## TO-DO LIST
- 1) Retype the MatPinToCPU post, starting at "Should I submit" and ending at "this in a next.".
- 2) In the MatPinToCPU post, how does the writer say the numerical problems were hidden?

## EXTRACT

******************************

[petsc-dev] MatPinToCPU
Mark Adams
mfadams at lbl.gov
Sun Jul 28 11:27:53 CDT 2019
This is looking good. I'm not seeing the numerical problems, but I've just
hid them by avoiding the GPU on coarse grids.
Should I submit a pull request now or test more or wait for Karl?
On Sat, Jul 27, 2019 at 7:37 PM Mark Adams <mfadams at lbl.gov> wrote:
> Barry, I fixed CUDA to pin to CPUs correctly for GAMG at least. There are
> some hacks here that we can work on.
>
> I will start testing it tomorrow, but I am pretty sure that I have not
> regressed. I am hoping that this will fix the numerical problems, which
> seem to be associated with empty processors.
>
> I did need to touch code outside of GAMG and CUDA. It might be nice to
> test this in a next.

******************************

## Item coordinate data
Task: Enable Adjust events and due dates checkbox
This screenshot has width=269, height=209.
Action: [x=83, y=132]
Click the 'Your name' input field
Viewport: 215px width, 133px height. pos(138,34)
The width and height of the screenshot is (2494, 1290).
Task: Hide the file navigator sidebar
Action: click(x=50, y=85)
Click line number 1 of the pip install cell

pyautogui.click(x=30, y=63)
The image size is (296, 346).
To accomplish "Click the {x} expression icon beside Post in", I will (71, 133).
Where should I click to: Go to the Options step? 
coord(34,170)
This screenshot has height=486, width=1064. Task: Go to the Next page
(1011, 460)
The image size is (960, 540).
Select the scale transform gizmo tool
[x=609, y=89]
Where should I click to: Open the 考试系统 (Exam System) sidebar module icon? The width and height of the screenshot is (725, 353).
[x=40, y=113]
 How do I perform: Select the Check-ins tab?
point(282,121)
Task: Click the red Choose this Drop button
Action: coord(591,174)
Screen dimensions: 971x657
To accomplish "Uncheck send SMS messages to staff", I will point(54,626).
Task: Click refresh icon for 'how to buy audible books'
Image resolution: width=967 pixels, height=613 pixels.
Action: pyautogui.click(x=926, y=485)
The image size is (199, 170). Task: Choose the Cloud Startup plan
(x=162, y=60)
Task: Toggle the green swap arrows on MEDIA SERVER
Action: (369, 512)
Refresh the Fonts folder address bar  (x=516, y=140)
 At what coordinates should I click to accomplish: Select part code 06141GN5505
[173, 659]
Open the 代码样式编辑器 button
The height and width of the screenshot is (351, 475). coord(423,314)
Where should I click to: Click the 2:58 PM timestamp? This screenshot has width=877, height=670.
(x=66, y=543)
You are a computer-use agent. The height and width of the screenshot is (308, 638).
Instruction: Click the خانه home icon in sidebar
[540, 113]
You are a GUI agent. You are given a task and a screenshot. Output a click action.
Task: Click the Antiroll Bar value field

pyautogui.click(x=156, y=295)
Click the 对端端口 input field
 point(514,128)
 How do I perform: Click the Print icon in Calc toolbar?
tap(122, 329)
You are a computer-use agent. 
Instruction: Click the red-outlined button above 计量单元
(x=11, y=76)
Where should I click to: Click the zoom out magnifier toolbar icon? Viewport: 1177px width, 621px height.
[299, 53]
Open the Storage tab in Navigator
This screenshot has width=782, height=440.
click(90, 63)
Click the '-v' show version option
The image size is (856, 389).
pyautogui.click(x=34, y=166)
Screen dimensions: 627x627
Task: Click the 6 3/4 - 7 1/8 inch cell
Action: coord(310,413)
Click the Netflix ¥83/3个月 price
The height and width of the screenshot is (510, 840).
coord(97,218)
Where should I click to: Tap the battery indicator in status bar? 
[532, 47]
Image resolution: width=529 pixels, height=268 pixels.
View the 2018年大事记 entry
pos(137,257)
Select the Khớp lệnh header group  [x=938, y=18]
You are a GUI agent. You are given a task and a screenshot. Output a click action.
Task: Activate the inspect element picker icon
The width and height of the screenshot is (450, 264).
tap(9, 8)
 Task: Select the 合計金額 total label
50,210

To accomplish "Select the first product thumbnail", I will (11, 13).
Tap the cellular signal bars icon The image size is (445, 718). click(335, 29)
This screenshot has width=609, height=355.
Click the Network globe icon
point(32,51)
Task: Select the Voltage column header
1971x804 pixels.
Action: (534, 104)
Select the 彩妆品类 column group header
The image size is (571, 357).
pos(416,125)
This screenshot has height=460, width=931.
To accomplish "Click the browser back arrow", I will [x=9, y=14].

******************************

## CORRECT ANSWERS
- 1)
Should I submit a pull request now or test more or wait for Karl?
On Sat, Jul 27, 2019 at 7:37 PM Mark Adams <mfadams at lbl.gov> wrote:
> Barry, I fixed CUDA to pin to CPUs correctly for GAMG at least. There are
> some hacks here that we can work on.
>
> I will start testing it tomorrow, but I am pretty sure that I have not
> regressed. I am hoping that this will fix the numerical problems, which
> seem to be associated with empty processors.
>
> I did need to touch code outside of GAMG and CUDA. It might be nice to
> test this in a next.

- 2) By avoiding the GPU on coarse grids.